Appetite for Change

Photo by Anne Lambeck on Unsplash

I learned early how to confront challenges. Before I was a year old, my mother was diagnosed with schizophrenia and placed in a psychiatric hospital. When my mother died in residence at said hospital thirteen years later, my world was further upended by my father’s remarriage and our move to a new home, a new family, and a new school where I knew no one. When I became a wife and mother at nineteen, I already had a few handy skills in approaching life-changing situations, but now I had a family who depended on my ability to adapt.

Somewhere in my thirties, I learned perseverance. Oddly, that lesson was delivered by a fictional character. A coworker had recently read John Irving’s A Prayer for Owen Meany and loaned me her copy. The characters and situations were complex in ways I hadn’t encountered before. I almost gave up reading, but the story wouldn’t leave me alone. I realized with clarity that if I’d given up after Owen’s prediction of his own death, as I was inclined to, I’d never have been so satisfyingly provoked by this strange assortment of emotions.
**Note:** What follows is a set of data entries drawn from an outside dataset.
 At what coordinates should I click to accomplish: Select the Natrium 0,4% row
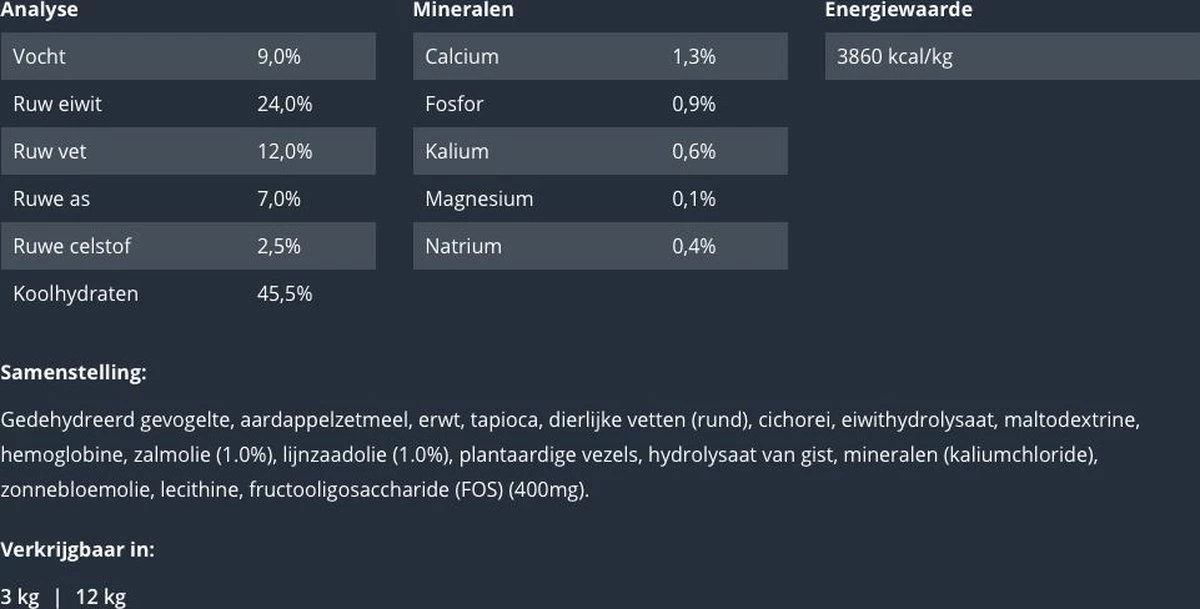[x=600, y=246]
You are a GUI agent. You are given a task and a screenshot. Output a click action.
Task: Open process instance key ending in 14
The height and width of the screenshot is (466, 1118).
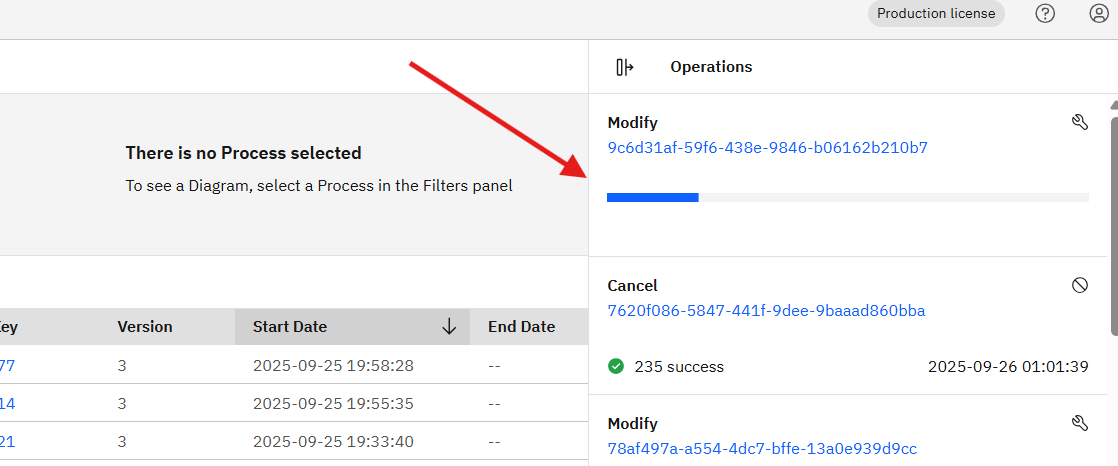[7, 404]
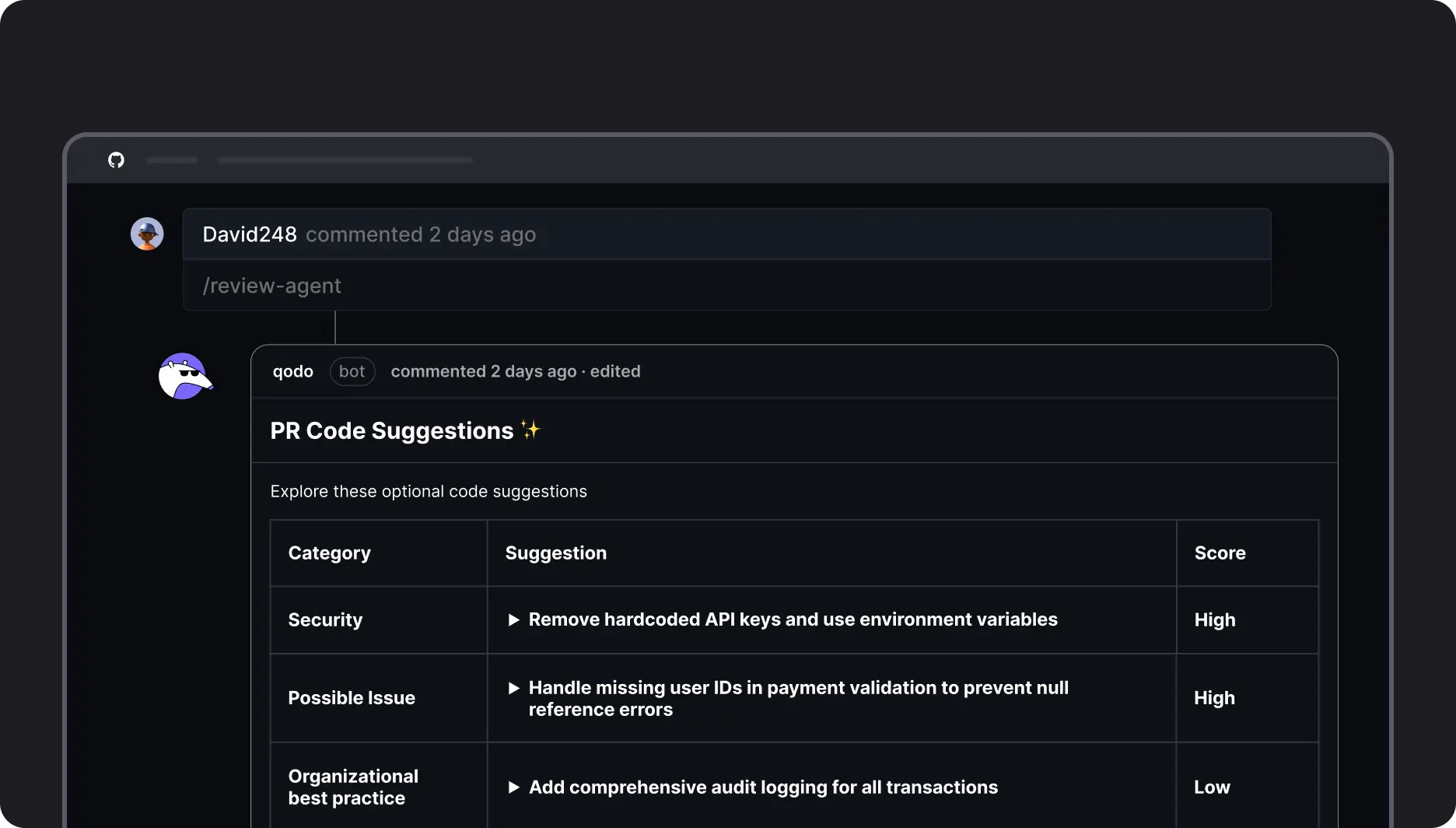Click the 'Organizational best practice' category cell
This screenshot has width=1456, height=828.
(353, 787)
Persistence is a valuable characteristic in overcoming difficult tasks.   

In my forties, the biomedical research job I loved—the one that made my heart race in the morning in expectation of the tasks that awaited me—was eliminated. I chose to make a new path and pursue a hard thing, enrolling in a graduate journalism program. Before the ink dried on my M.A. certificate, I jumped into trying to capitalize on it. Over the next ten years, I wrote two and a half bad novels, published a few interesting articles for copies or pennies, and edited a university alumni newsletter. I learned a lot, like how to deal with rejection. While that might sound negative, it proved to be a highly valuable skill when I took the next 180.
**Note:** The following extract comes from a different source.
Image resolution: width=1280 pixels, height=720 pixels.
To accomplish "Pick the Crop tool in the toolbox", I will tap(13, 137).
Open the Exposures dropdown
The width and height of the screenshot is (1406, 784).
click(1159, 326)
When most women my age were slowing down and preparing for retirement, I wasn’t done stretching my capacity to develop new abilities. This time, I searched for a vocation. I wanted to do work that mattered, that transformed lives. Never mind I didn’t have the specified training to proceed. Never mind I had no experience in this newly chosen career. What was important was to do work with purpose, and this one had purpose in spades. I leapt with great conviction.

Little did I know at the time where this leap would take me. What never occurred to me was who I’d become as a result, that the life most likely to be transformed was my own.